Ms Hanson had travelled from Cockermouth to Carlisle on the morning of July 1 and the last known sighting of her was when she boarded a train to Newcastle from Carlisle.

Her family said she was ‘loved’ and ‘cherished’. She had a ‘great sense of fun’ and a ‘great affinity with children’.

Ms Hanson had long-standing mental health issues and was diagnosed with persistent delusional disorder. She was not compliant with medication.

She had been engaging with mental health services and had a number of stressors in her life. She had recently appeared at Workington Magistrates’ Court for harassment and was estranged from her family.

The inquest heard Ms Hanson’s family had raised concerns over her wellbeing but she had not been detained under the Mental Health Act because she didn’t meet the criteria for detention.

Shannon Kane, Ms Hanson’s care co-ordinator, told the inquest that practitioners can only go on what they see at the time of assessment. Ms Hanson had denied being suicidal but stress was known to increase her suicidal thoughts.

Mark Knowles, who led the investigation by the Cumbria Northumberland Tyne and Wear NHS Foundation Trust into Ms Hanson’s death, said the care and treatment was in line with policy.

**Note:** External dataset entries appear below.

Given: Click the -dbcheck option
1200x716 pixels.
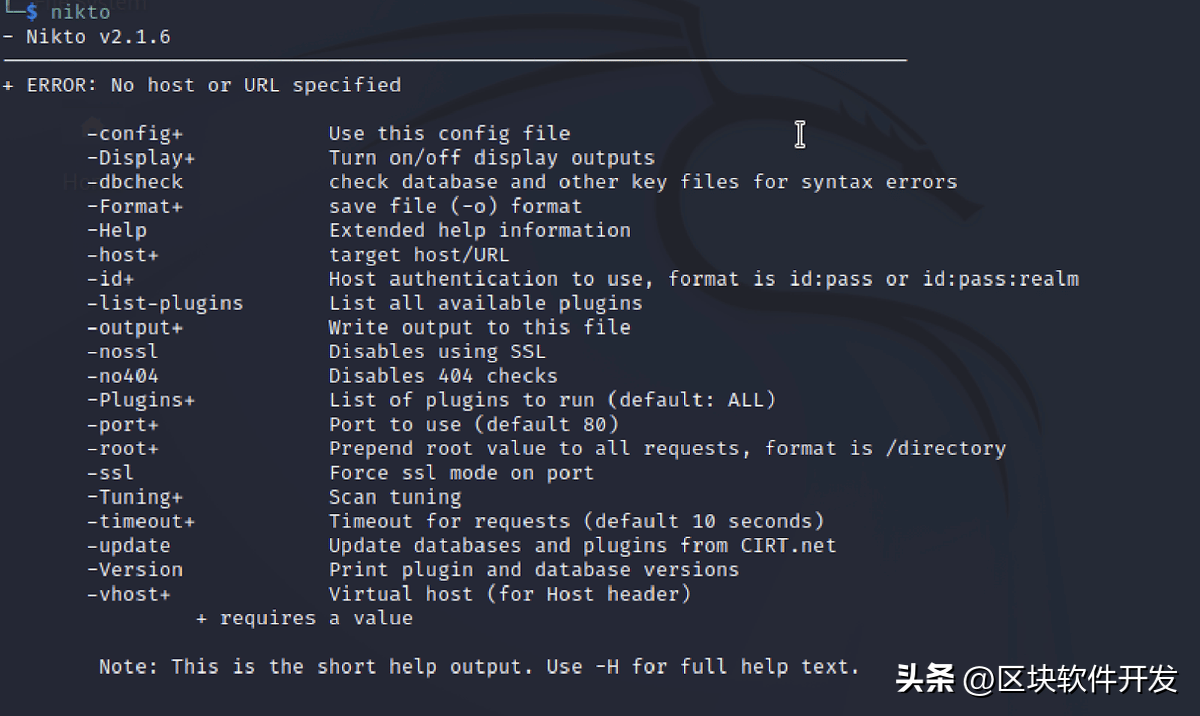Looking at the screenshot, I should pos(135,182).
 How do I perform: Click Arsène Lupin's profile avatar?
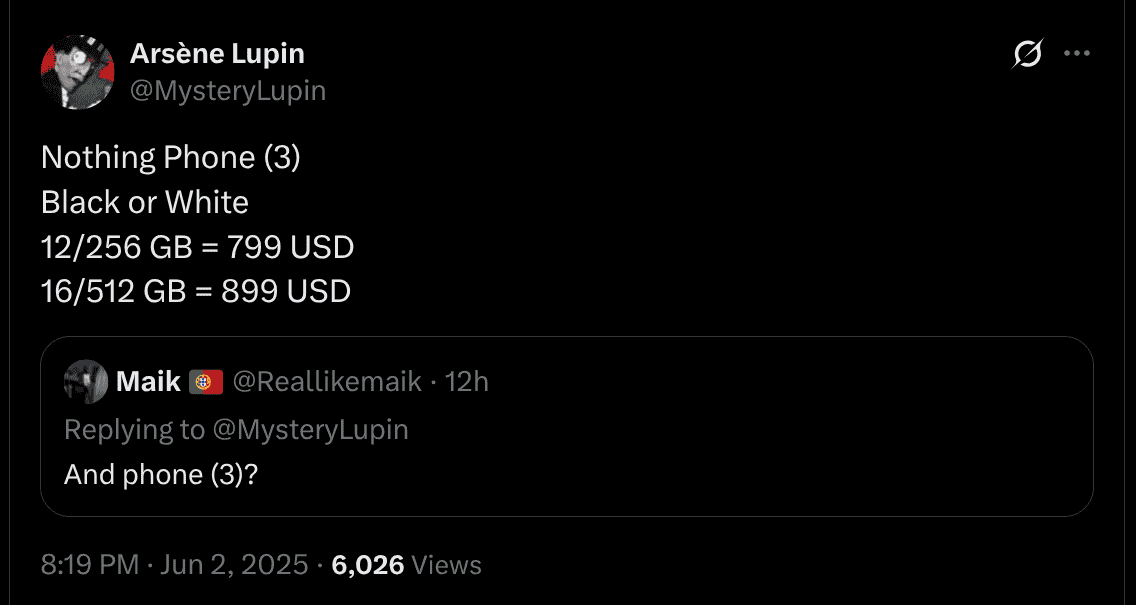[x=77, y=72]
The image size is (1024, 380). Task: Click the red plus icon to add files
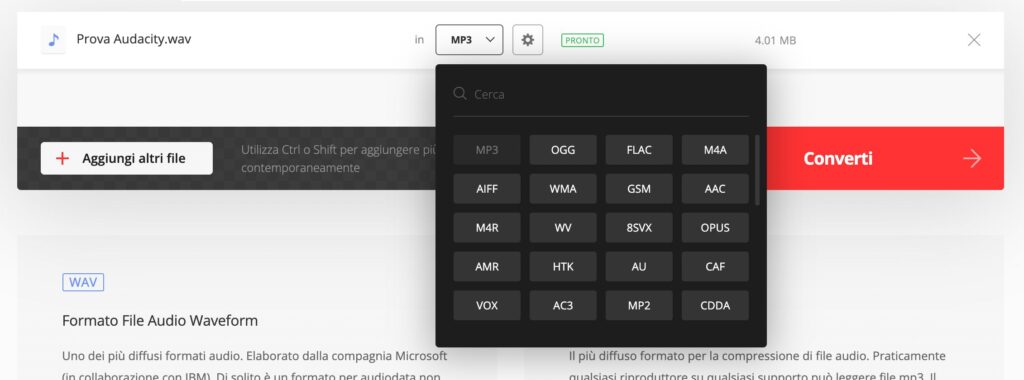click(63, 159)
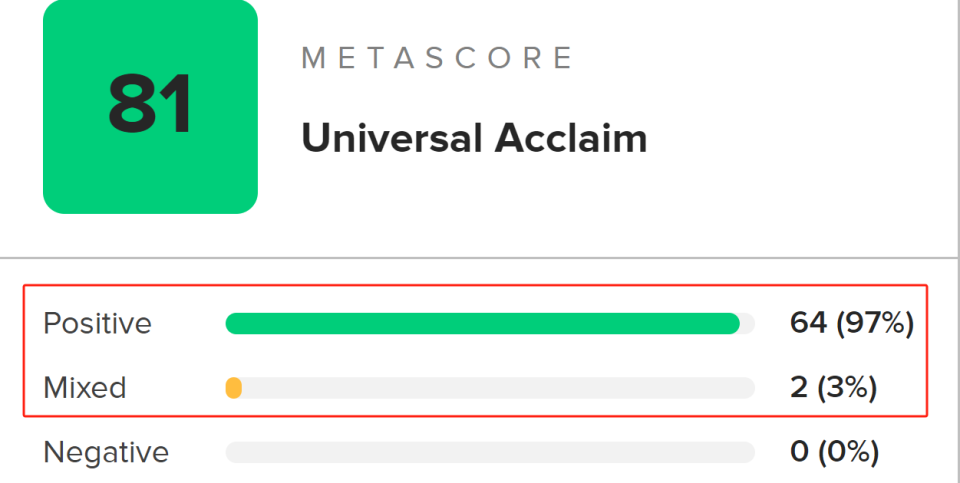The width and height of the screenshot is (960, 483).
Task: Click the Mixed reviews label
Action: [x=84, y=388]
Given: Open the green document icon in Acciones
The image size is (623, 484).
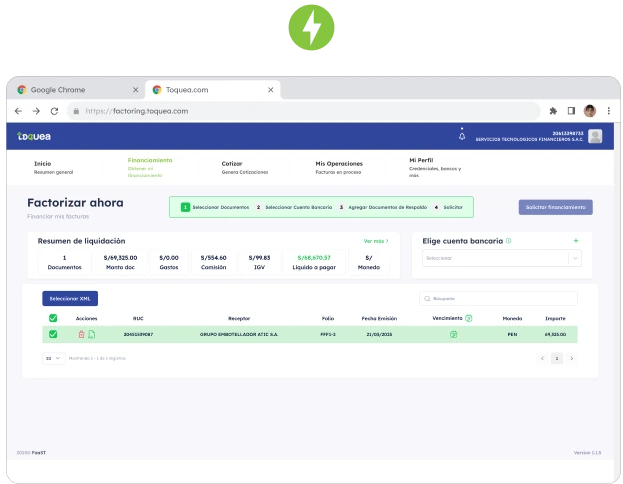Looking at the screenshot, I should point(92,334).
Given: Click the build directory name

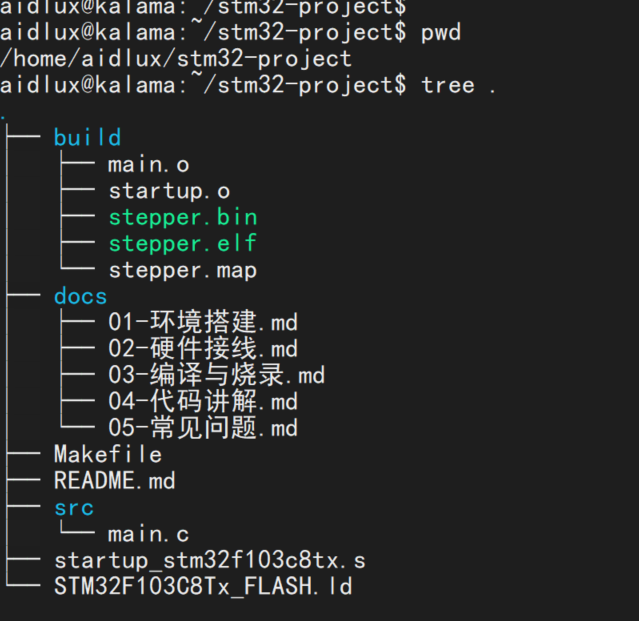Looking at the screenshot, I should pyautogui.click(x=88, y=137).
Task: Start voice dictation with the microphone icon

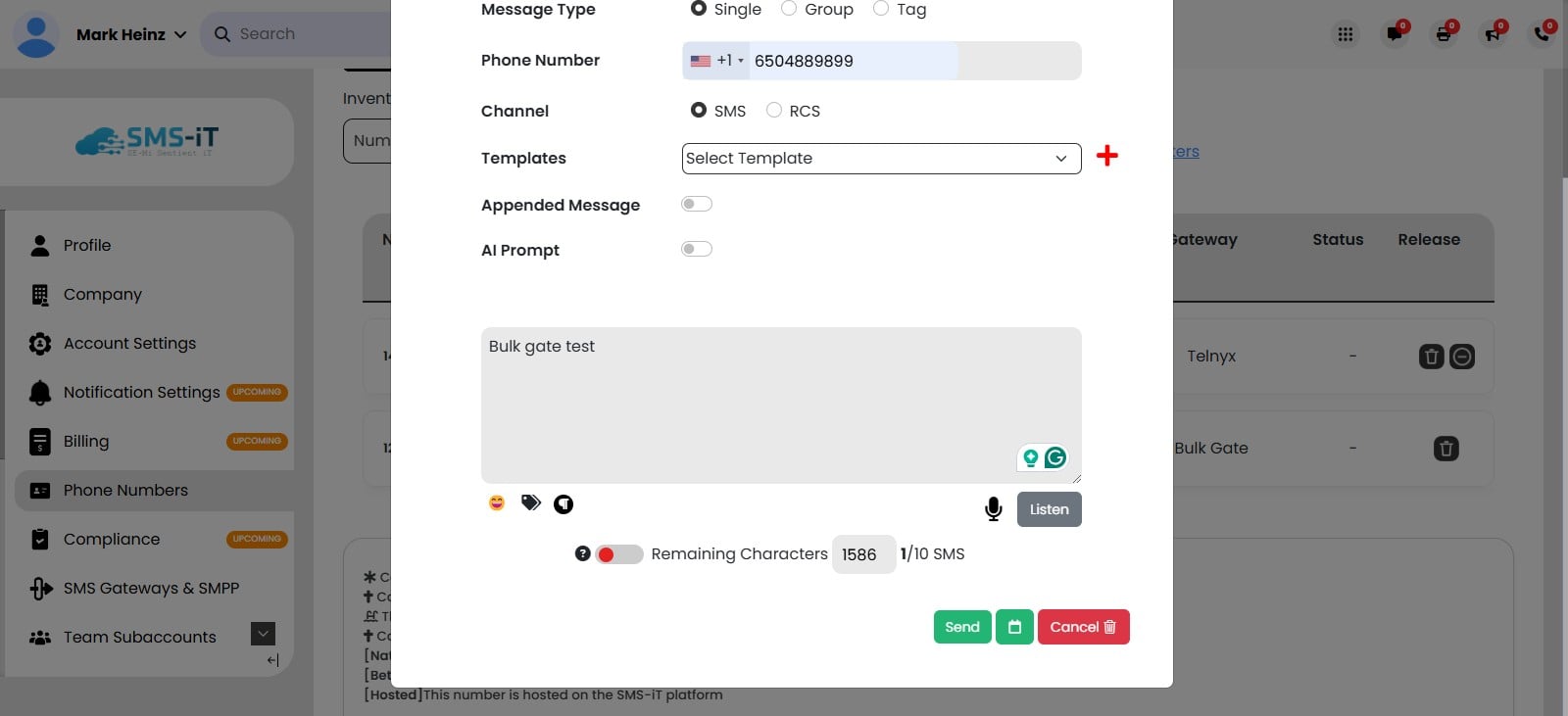Action: (x=994, y=508)
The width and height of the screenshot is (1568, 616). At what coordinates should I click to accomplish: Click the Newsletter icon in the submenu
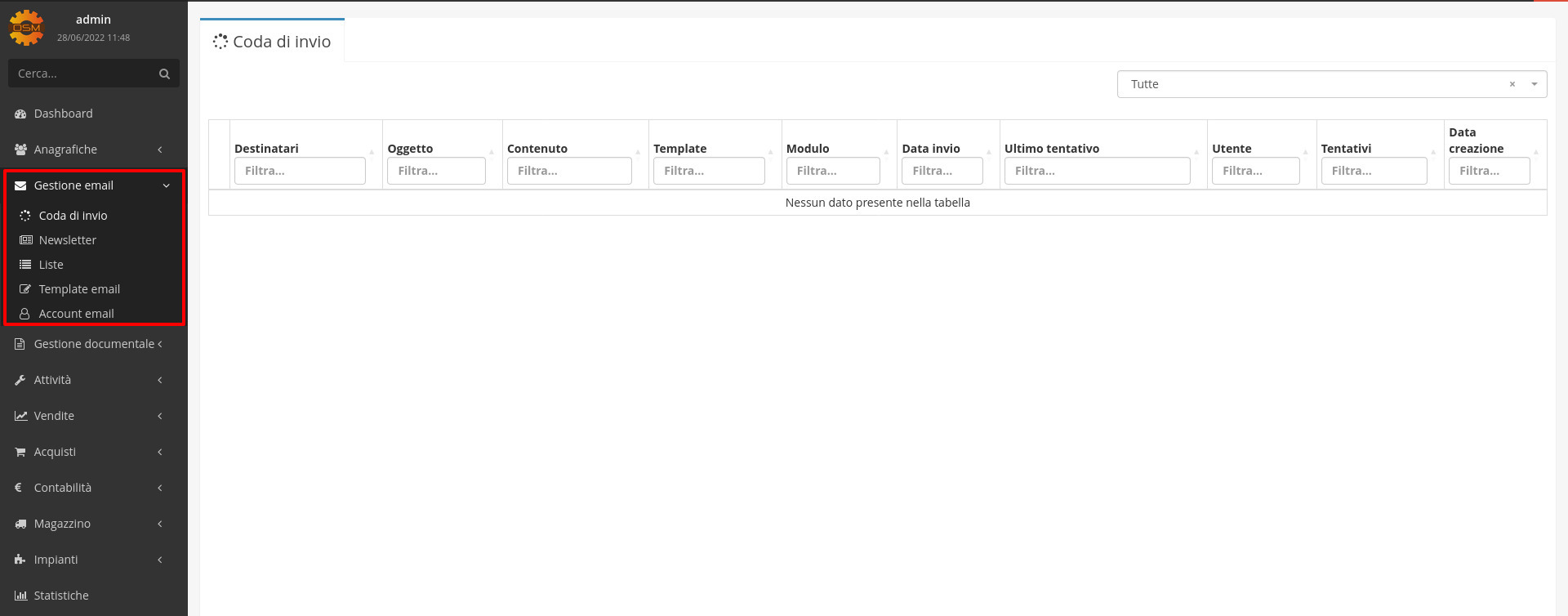pos(25,240)
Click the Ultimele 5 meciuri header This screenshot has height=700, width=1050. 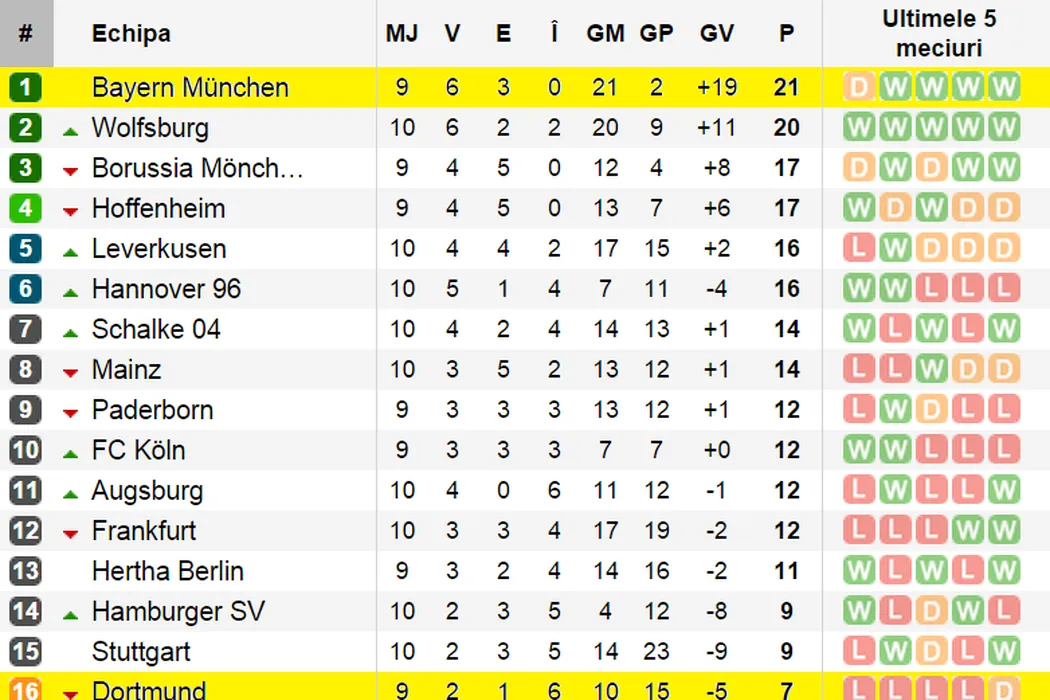pos(938,33)
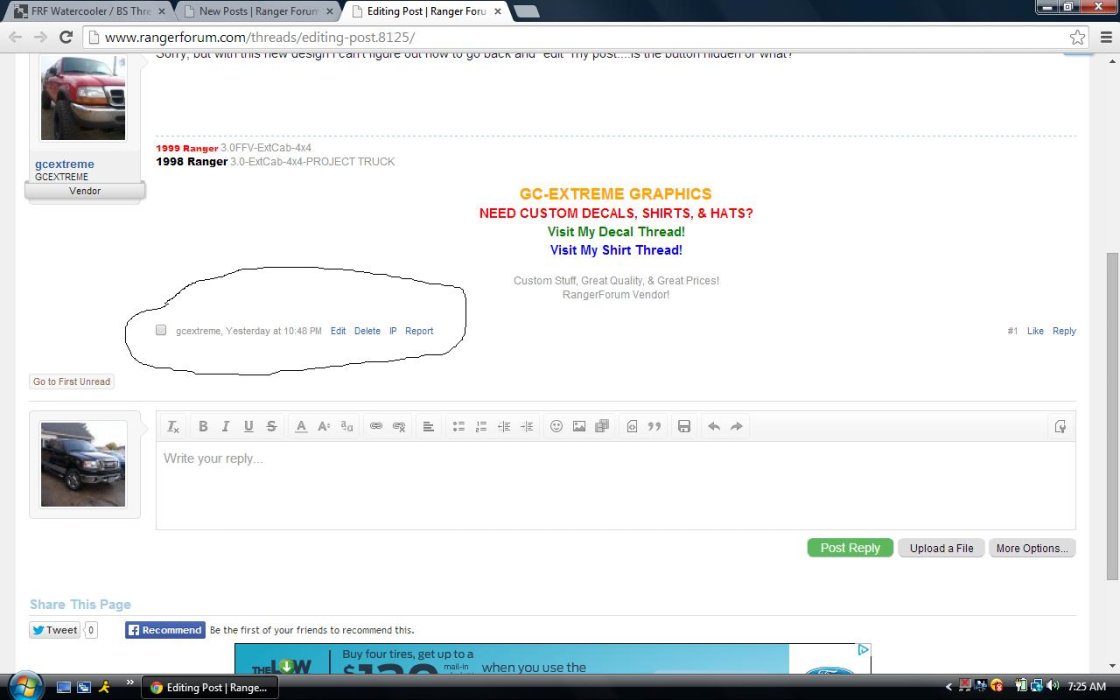This screenshot has height=700, width=1120.
Task: Undo last edit with the undo arrow
Action: coord(714,426)
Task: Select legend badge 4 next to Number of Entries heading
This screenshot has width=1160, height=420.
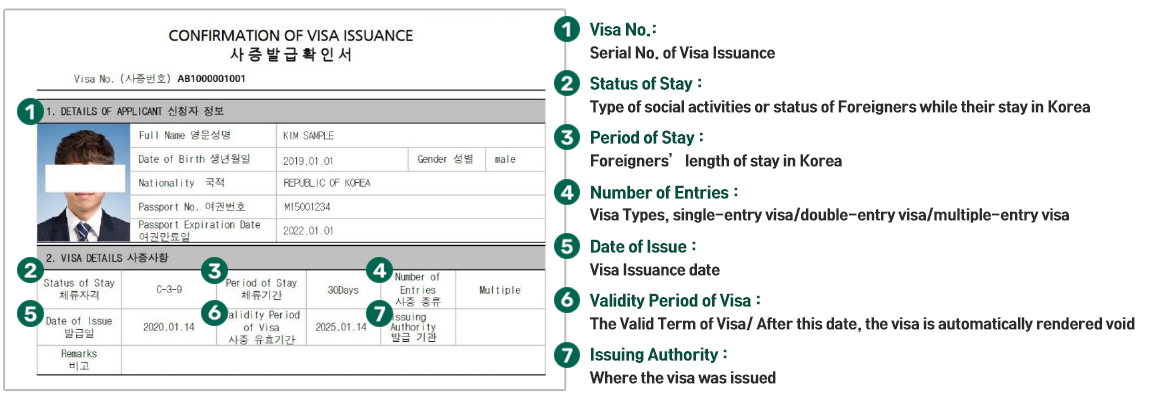Action: tap(567, 192)
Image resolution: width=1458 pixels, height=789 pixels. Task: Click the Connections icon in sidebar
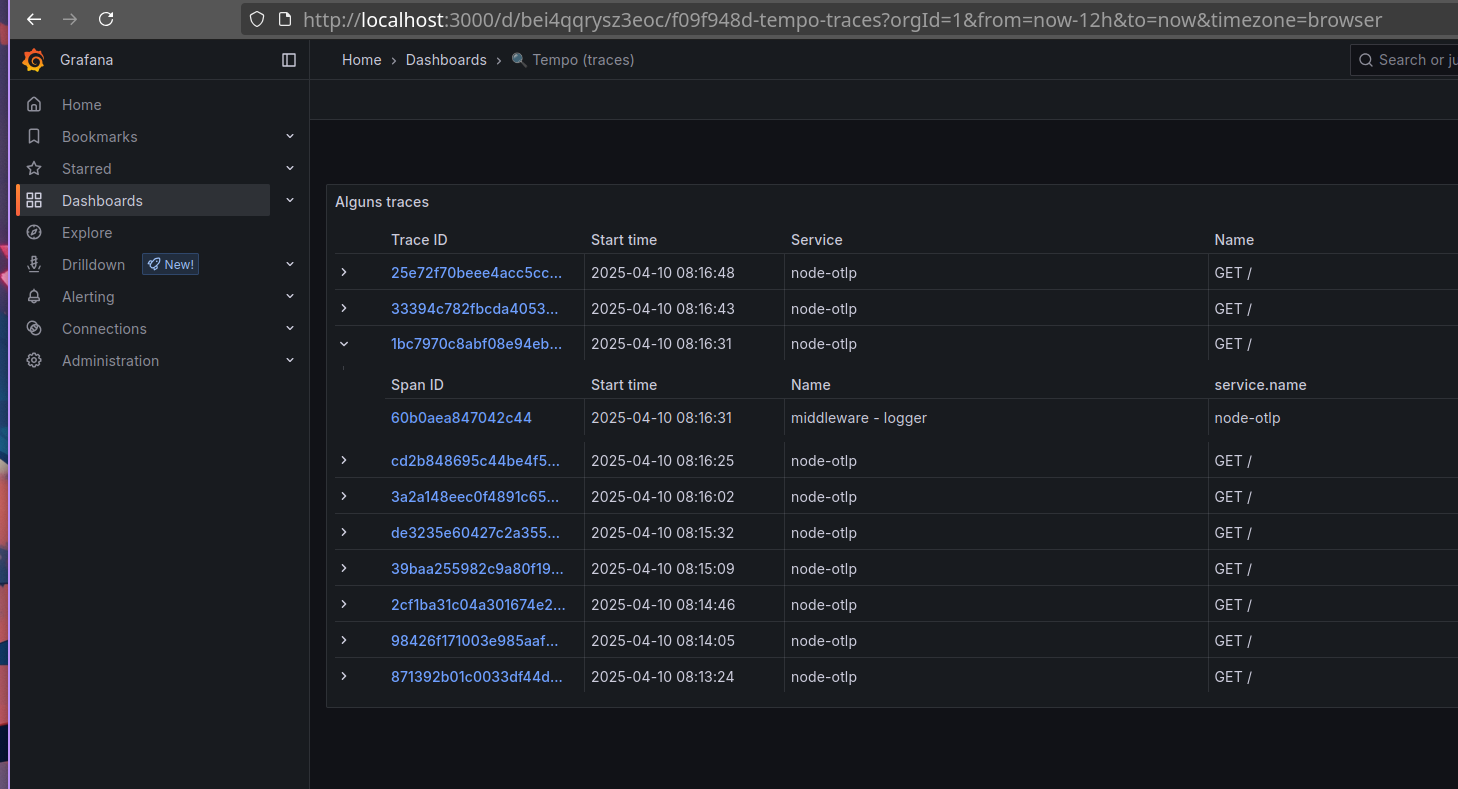click(34, 329)
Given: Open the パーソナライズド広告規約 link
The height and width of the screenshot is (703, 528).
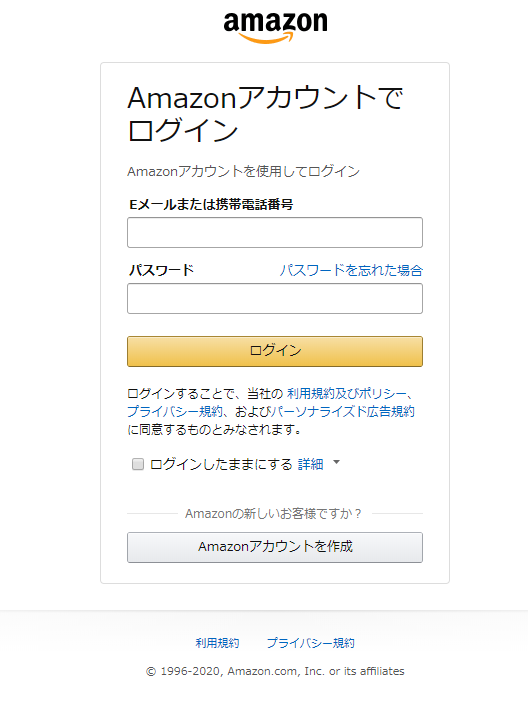Looking at the screenshot, I should coord(343,411).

Ms Kane had regular supervision meetings and was appropriately trained. She had a lot of experience dealing with mentally unwell patients.

Mr Knowles said Ms Kane was in a difficult position because if she pushed Ms Hanson too hard, she risked her disengaging. Ms Hanson had a ‘real and genuine fear’ of being sectioned.

He said Ms Kane went ‘above and beyond’ in her role, waiting outside Ms Hanson’s house and driving round Cockermouth looking for her.

Mr Knowles found the risk of suicide had been assessed as too low and should have been higher. He did not find any missed opportunities for an assessment under the Mental Health Act.

Ms Hanson’s family had asked the coroner to consider neglect as a contributing factor to her death.

But Kirsty Gomersal, area coroner for Cumbria, said there was no evidence that the care fell below the standard expected and neglect was not a contributing factor.

The cause of death was multiple injuries inconsistent with life due to a fall.

Ms Gomersal found that Ms Hanson intended to take her own life by falling from height from Wetheral Viaduct. She concluded that Ms Hanson died by suicide.

In her concluding statement, the coroner said: “Wetheral Viaduct is certainly on my radar. A further death was reported in the months before Victoria’s death.

“I will take this opportunity to write to Network Rail to ask for an update on the safety measures on the viaduct to ensure suicide prevention measures are made on a regular basis.”